L’esponente del Partito Democratico e presidente della Commissione Bilancio Francesco Boccia, come aveva peraltro giù annunciato, prova nuovamente ad inserire nella manovra economica in esame l’emendamento a prima firma di Edoardo Fanucci (Pd) e poi da Sergio Boccadutri (Sel), Ernesto Carbone (Pd), Antonio Castricone (Pd) e Stefania Covello (Pd). Lo strumento normativo risponde ad un’esigenza piuttosto specifica e d’attualità: far pagare le tasse alle multinazionali che operano sulla Rete e con la Rete in Italia , ma hanno una bandiera straniera e succursali in altri paesi europei con un regime di tassazione più conveniente cui possono scaricare i conti attraverso manovre effettivamente al limite del legale. Un esempio è il cosiddetto Double Irish With a Dutch Sandwich (“doppio irlandese con panino olandese”) che vede gli introiti finire vero società controllate con sedi irlandesi ed olandesi.
La proposta Google Tax gira intorno all’ obbligo di partita IVA : per costringere queste aziende digitali ad interfacciarsi con il Fisco italiano si prevede l’obbligo per chi acquista servizi online di farlo solo da soggetti dotati di una partita IVA italiana.

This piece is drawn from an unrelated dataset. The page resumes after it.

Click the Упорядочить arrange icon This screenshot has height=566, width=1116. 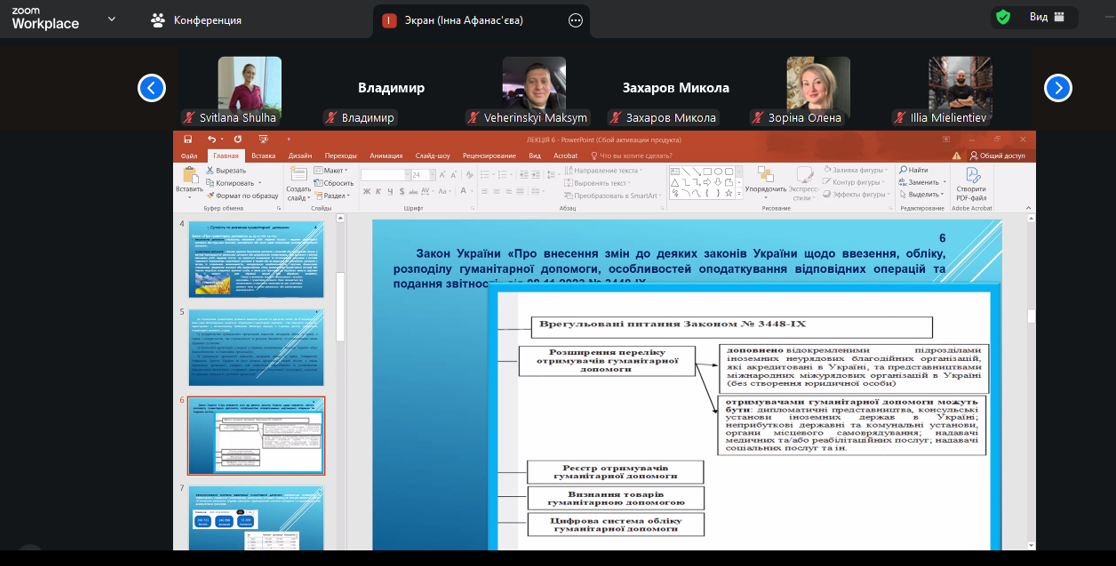pos(765,177)
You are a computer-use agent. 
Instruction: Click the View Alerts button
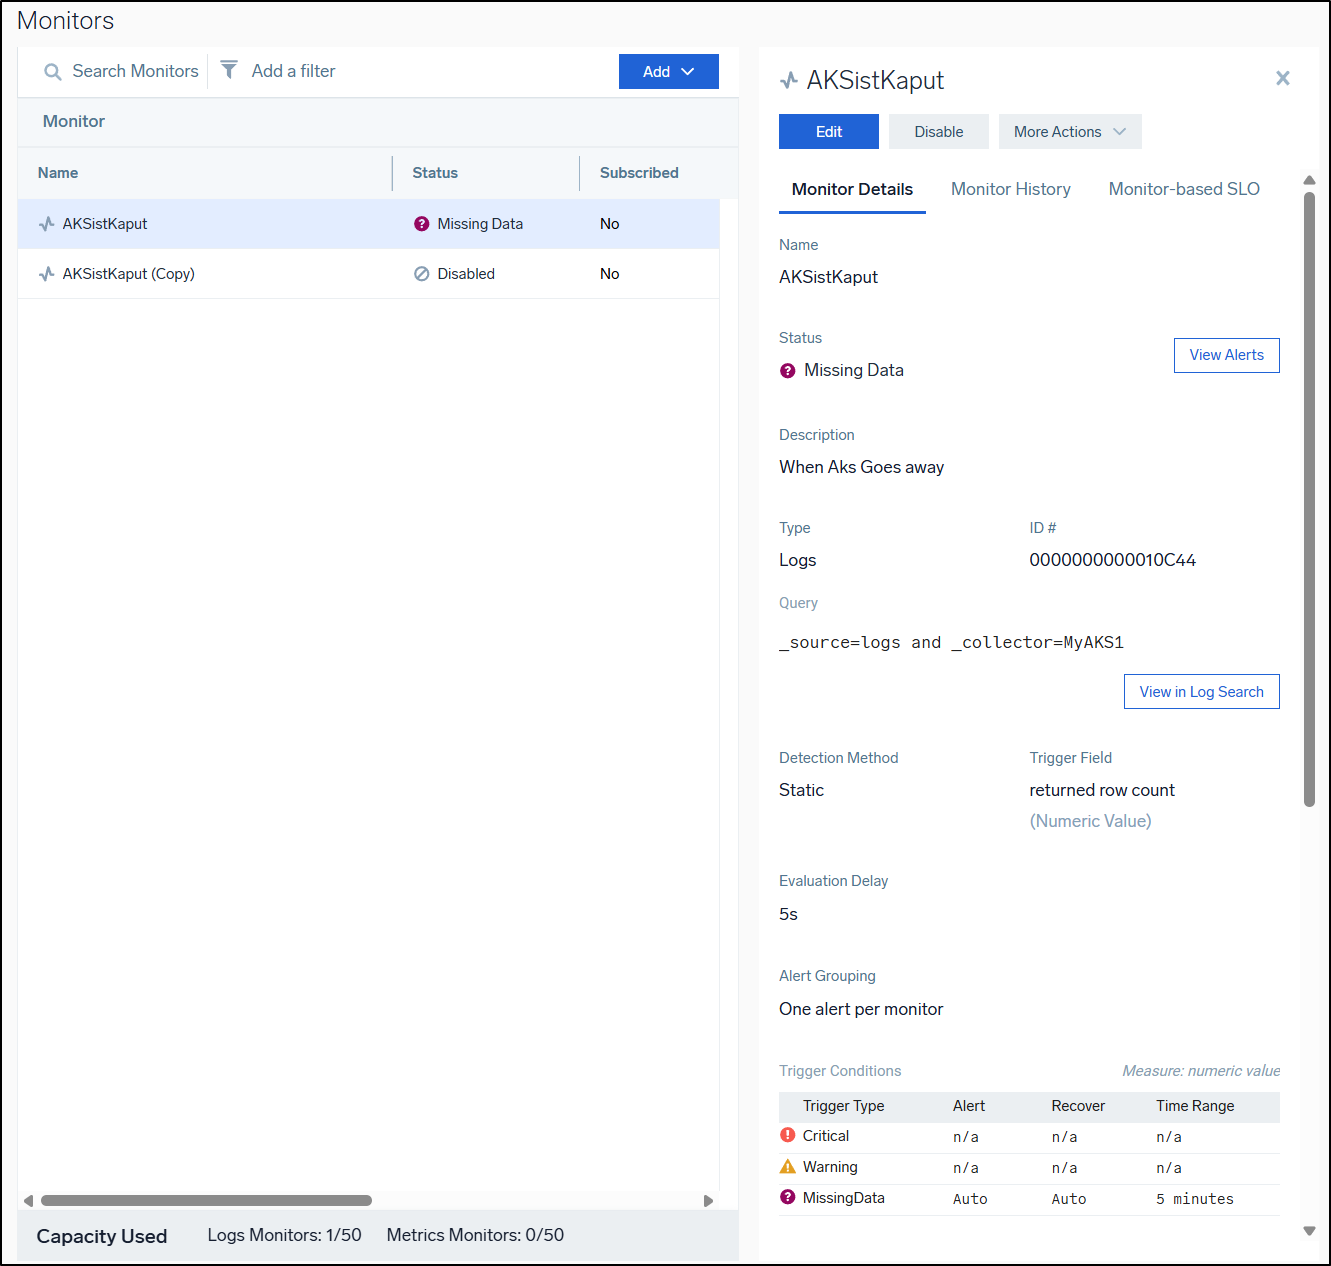[x=1226, y=355]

Il problema della tassazione di Google e compagnia, peraltro, non si concluderebbe con l’emendamento in questione: bisognerebbe a quel punto attendere di sapere cosa ne pensa Bruxelles, sia perché potrebbe rappresentare un’ ostacolo alla libera circolazione dei lavoratori, uno dei principi del mercato unico , sia perché la questione della partita IVA deve essere disciplinata a livello comunitario.
D’altra parte, la Commissione Europea sembra aver già fatto sapere in via informale che un provvedimento del genere sarebbe contrario alle normative europee e potrebbe andare incontro ad una procedura per infrazione : non deve d’altronde sorprendere saperlo, dal momento che nel corso dell’ultimo Consiglio Europeo, tutti i governi hanno concordato sulla necessità di aumentare gli sforzi e gli investimenti a favore dell’economia digitale e di Internet , in modo da fare veramente del Vecchio Continente quell’economia della conoscenza di cui si parla dall’Agenda di Lisbona del 2000.
Oltre alle ragioni legali e politiche, poi, la misura lascia dubbi sulla convenienza economica, tanto che osservatori ed operatori del settore hanno espresso aspre critiche nei confronti della misura: la semplicistica soluzione della tassazione in tutto e per tutto più che toccare i colossi come Google rischia seriamente di mettere i bastoni tra le ruote agli altri (più piccoli) operatori della Rete, magari anche scoraggiando eventuali investimenti esteri. Un ottimo modo, insomma, per scoraggiare quegli indizi di ripresa che l’ ultimo rapporto del Censis ha individuato proprio nelle risorse digitali.